Eğer müdahale edilmezse; kültürel kodlarımızdan yaşanan bu sapma, bizi sonu belli bir sürecin yüzsüz mağdurları ilan edecek. Kalan ormanlarımız da utanılacak bu kimliğimizi gizlemeye yetmeyecek.

***

Bir Hint düşünürüne göre: “ Gerçeği arayan bir insana ormana gitmek yaraşır.” Bu öneride ormana üstün bir bilgelik yüklendiği görülmektedir.

Evrensel bir gerçek var ki; Orman bir bilge dünyadır ve ürünü, insana rağmen insanı yaşatma vefasıdır.

Biz bu evrensel Hint felsefesinin neresindeyiz?

Evet, biz de sıkça ormana dalıyoruz, hatta hiç çıkmıyoruz. Ne arıyoruz? Bilgelik mi yoksa başka şeyler mi? Cevabımızın bilgelik olamayacağı açıktır. Yazık.

O “başka şeyler” arayışımız ormansızlaşmaya; Ormansızlaşmada toprak erozyonuna ve yağmur suyunun akışının şiddetlenmesine yol açıyor. Bu etkileşimin sonuçları korkunç olacaktır. Bozkır ve çöl alanları tahmin edemeyeceğimiz hızla büyüyecek, dünyamız küçülecektir.

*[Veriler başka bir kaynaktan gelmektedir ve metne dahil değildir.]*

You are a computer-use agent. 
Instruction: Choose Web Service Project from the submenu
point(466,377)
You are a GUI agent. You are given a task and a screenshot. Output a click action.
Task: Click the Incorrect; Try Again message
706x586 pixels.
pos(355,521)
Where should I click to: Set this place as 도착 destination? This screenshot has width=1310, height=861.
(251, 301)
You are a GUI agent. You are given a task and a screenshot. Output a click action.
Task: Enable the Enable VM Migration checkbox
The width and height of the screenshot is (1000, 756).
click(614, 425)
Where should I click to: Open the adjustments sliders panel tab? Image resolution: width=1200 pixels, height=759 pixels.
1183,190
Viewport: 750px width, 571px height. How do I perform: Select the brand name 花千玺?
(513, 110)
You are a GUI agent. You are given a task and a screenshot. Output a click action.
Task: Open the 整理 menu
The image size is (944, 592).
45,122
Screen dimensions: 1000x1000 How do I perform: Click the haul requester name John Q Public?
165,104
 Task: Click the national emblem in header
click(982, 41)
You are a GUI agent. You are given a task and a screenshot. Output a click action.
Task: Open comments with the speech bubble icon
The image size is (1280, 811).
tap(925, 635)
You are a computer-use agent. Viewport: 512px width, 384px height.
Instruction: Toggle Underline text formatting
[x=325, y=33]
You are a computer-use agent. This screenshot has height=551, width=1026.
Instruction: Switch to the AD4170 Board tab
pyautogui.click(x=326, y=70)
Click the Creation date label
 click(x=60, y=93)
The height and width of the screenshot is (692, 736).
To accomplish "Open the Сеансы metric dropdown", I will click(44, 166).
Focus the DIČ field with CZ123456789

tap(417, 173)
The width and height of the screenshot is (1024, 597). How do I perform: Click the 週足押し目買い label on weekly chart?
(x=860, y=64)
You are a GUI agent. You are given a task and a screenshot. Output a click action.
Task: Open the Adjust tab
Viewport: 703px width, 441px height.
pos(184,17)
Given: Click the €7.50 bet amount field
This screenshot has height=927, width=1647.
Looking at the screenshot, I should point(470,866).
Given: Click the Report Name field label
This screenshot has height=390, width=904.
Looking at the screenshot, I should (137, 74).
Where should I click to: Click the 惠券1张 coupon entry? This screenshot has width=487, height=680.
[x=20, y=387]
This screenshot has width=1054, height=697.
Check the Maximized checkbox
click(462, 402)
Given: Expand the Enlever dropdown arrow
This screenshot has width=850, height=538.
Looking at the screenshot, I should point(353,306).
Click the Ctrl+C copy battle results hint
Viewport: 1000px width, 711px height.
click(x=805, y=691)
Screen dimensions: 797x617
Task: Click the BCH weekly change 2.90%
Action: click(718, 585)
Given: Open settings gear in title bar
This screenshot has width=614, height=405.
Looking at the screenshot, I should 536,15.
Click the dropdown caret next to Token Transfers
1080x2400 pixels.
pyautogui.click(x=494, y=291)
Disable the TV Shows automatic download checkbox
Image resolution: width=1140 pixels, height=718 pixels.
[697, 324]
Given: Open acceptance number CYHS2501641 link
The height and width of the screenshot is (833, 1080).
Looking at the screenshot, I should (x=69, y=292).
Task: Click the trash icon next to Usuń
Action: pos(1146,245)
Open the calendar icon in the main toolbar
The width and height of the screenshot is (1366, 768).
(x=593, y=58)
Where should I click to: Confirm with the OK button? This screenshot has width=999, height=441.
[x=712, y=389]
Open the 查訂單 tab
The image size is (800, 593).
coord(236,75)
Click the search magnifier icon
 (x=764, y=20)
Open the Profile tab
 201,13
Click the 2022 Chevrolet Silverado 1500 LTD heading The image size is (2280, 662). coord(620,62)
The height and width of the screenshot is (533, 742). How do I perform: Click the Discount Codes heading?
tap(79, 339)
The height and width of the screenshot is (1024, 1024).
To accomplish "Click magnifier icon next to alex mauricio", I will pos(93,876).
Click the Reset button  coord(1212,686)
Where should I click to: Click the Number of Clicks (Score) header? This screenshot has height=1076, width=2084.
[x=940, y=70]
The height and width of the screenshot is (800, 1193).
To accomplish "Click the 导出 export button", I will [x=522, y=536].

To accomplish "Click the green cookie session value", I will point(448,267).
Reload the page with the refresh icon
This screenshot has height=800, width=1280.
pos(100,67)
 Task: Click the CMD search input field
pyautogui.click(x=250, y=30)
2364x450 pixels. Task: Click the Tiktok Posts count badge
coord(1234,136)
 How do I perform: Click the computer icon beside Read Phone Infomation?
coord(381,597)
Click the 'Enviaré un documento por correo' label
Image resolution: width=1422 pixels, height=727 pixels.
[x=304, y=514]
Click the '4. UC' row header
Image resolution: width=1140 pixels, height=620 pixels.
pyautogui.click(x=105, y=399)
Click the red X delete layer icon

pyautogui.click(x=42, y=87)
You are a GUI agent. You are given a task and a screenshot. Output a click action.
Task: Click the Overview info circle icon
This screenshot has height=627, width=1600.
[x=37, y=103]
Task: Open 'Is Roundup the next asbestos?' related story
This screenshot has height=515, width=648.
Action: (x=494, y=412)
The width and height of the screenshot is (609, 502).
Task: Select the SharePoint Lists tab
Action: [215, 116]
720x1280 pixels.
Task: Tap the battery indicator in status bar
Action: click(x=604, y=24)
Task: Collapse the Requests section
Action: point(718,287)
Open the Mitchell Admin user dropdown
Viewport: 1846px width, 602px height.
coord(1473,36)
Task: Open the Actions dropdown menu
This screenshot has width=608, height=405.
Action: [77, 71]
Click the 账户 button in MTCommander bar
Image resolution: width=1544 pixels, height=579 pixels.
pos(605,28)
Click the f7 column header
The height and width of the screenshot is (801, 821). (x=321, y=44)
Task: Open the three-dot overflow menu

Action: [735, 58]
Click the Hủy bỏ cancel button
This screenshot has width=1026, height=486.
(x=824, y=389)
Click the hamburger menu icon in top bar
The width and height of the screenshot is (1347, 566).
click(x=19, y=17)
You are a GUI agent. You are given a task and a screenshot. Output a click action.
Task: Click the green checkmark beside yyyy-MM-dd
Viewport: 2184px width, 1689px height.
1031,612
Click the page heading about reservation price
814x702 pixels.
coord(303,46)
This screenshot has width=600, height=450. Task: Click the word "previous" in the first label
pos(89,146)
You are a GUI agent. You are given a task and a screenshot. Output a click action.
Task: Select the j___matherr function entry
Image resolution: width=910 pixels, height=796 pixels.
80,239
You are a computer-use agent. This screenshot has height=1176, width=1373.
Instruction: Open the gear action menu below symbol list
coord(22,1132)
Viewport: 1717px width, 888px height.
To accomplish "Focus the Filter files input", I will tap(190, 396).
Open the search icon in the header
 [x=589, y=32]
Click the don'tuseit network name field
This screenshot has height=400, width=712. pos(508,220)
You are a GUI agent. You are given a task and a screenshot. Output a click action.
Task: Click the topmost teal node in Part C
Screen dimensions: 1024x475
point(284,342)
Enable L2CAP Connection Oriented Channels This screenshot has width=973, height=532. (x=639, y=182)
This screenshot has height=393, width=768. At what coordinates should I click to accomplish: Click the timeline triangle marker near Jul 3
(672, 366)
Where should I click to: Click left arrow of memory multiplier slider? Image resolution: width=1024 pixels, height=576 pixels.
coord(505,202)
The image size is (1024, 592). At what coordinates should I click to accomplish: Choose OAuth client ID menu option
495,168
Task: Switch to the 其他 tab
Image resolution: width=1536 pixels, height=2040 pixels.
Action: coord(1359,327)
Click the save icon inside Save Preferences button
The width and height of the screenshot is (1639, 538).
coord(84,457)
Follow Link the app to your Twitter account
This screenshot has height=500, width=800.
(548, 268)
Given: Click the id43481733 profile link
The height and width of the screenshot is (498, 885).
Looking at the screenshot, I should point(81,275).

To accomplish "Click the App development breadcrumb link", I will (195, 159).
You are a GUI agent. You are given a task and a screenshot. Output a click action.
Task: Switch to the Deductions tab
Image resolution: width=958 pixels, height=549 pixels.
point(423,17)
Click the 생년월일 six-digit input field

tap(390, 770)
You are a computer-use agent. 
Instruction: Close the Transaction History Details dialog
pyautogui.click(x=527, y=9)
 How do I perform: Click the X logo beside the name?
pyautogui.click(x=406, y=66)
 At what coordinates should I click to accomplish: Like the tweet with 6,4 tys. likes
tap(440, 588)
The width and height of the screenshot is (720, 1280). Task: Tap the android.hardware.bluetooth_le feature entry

Erozyon, başlangıçta yavaş ve pek dikkat çekmeyen boyutlarda değişimlere yol açar ve fakat hızla genişleyerek felaket ölçeğine ulaşır. Fark edildiğinde iş işten çoktan geçmiştir.

Tam burada Kuzey Hindistan’da başlayan yeni bir akımdan çok etkilendiğimi ifade etmeliyim. “ Ağaçları Kucaklama hareketi” Belli ki hareketin ana felsefesi geleceğe şimdiden oksijen pompalama gayretidir.

Bu çok anlamlı bir çevre hareketidir. Biz de acilen böyle bir çevre hareketi başlatmalıyız. Ranta ve vahşi kapitalizme karşı cesur ve kitlesel bir duruş sergilenmeli ve yeni bir orman yasasıyla ormanlarımız geleceğe taşınabilmelidir.

Ey Türk milleti “ Karın üzerinde donmak üzeresin, uyumak tatlı geliyor ama aslında öldüğünün farkında bile değilsin.”